The number of companies that are switching on to mobile computing is growing day by day, and as a result the laptop is becoming an increasingly familiar part of our everyday business routine. In fact a recent survey pointed to the fact that as much as 60% of companies now use laptops as their primary system.
There’s no doubt that the static office is being consigned to the scrapheap as mobile working becomes the norm in businesses across the globe. But whilst there are undoubted benefits to this new way of working, the mobile office does have its pitfalls, chief amongst which is data security.
A new threat
We’ve all read the scare stories of lost or stolen laptops and unencrypted storage devices left on public transport. But whilst there is an undoubted cost to companies’ reputations with these situations, the security threat posed by lost data is even more costly. A recent report listed the average cost of a lost or stolen laptop at $50 000 and suggested that 30% of respondents value the data on their laptop or desktop at over $25 000.
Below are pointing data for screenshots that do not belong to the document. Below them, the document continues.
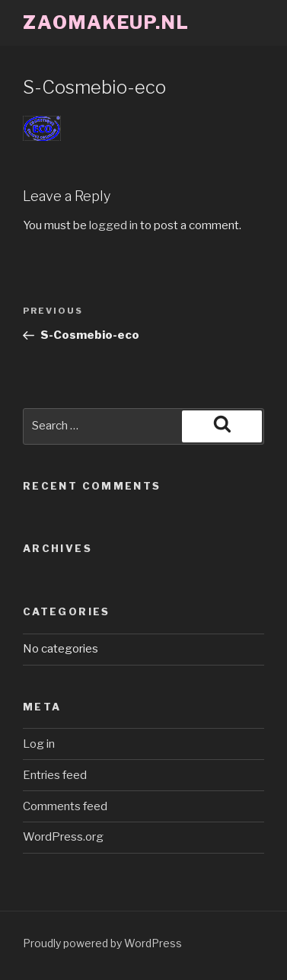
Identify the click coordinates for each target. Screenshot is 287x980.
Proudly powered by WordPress (102, 943)
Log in (39, 744)
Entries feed (55, 775)
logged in (113, 225)
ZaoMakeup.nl (106, 22)
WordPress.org (63, 837)
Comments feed (65, 806)
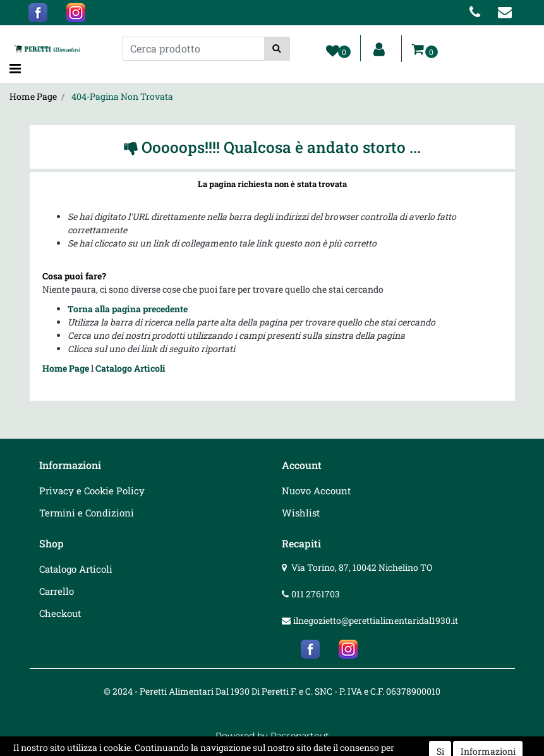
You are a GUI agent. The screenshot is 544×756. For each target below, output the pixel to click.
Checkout (60, 613)
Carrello (56, 591)
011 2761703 (315, 594)
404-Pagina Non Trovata (122, 96)
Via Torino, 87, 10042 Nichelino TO (361, 567)
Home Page (33, 96)
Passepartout (299, 736)
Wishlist (301, 513)
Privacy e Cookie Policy (92, 491)
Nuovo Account (316, 491)
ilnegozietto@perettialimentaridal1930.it (375, 620)
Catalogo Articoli (130, 368)
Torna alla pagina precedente (128, 308)
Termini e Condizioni (87, 513)
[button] (277, 49)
And it’s not just lost devices that are giving companies a headache. The increased risk of data being accessed from behind the confines of the company firewall is also an increasing worry at a time when businesses are facing the ever-present threat of cyber-crime.
The problem is that whilst our working practices have changed rapidly, our security solutions have not. The same technologies for network security have been used by companies for the past 20 years, which rely on building software defences in ever more complex layers. Not only is this aged and inadequate methodology struggling to cope with the ever-evolving threat of cyber crime, but it is also being deployed to defend systems in a radically changed and evolving network environment.
Securing the system
Within the bricks and mortar of company premises, it’s very easy to secure endpoint devices and all but guarantee that machines haven’t been compromised. But, with an increasing number of mobile devices accessing data externally, it can be difficult to confirm that these have not been tampered with by a third party.
A strong foundation of trust in all endpoint devices is crucial then but traditional software based systems are not able to provide this fully. There is, however, another solution. The Trusted Platform Module, a security chip attached to a computer’s motherboard, can establish automatic and transparent authentication of known network devices and users.
Because the TPM chip is physically part of the device, it is uniquely suited for creating and verifying strong device identities and ensuring only authorised access to networks. The TPM helps enforce “only known devices on my network” and if the thieves cannot get on the network with an untrusted device, they cannot steal anything from the enterprise.
This form of in-device security offers the ideal marriage between the demands of mobile workers and the security needs of organisations. It is also already present in the vast majority of business PCs and laptops that are currently in use, which means that it’s also easy to implement. It is no surprise then that more organisation are turning to the benefits provided by adopting Trusted Computing standards.
In-device security can also provide a solution to safeguarding external drives. Self Encrypting Drives (SEDs) were one of the data security industry’s best-kept secrets, but are now being promoted by governments as a de facto standard.
Not only are they easy to use, but they also do not interfere with a computer’s performance and importantly cannot be turned off. Over the average three-year lifetime of a laptop, SED management is just a third of the cost of a software management solution.
Current network and endpoint device security is focussed on the user. But there is strong evidence that many employees switch off their company computers’ security systems, purely because of the detrimental impact it has on performance.
But what these employees fail to realise is that they are opening up company networks to cyber attack and potential data breach. SEDs are always on from the second they leave the factory though this encryption is completely transparent to the user. To protect data from theft the end user has to use a password. This password not only protects the data but also the media encryption keys, which means that companies can be assured that their data is safe even on a lost drive.
The point is to move the security focus from the user to the endpoint device. TPMs and SEDs provide the most robust defence of the device and ensure it is known and trusted on the network.
In a world where data protection is becoming an increasingly important concern – and one that is costing the worldwide economy up to $1trillion a year – the adoption of TPMs and SEDs, managed by policy-based network security management software solutions are the next step forward for organisations of all sizes.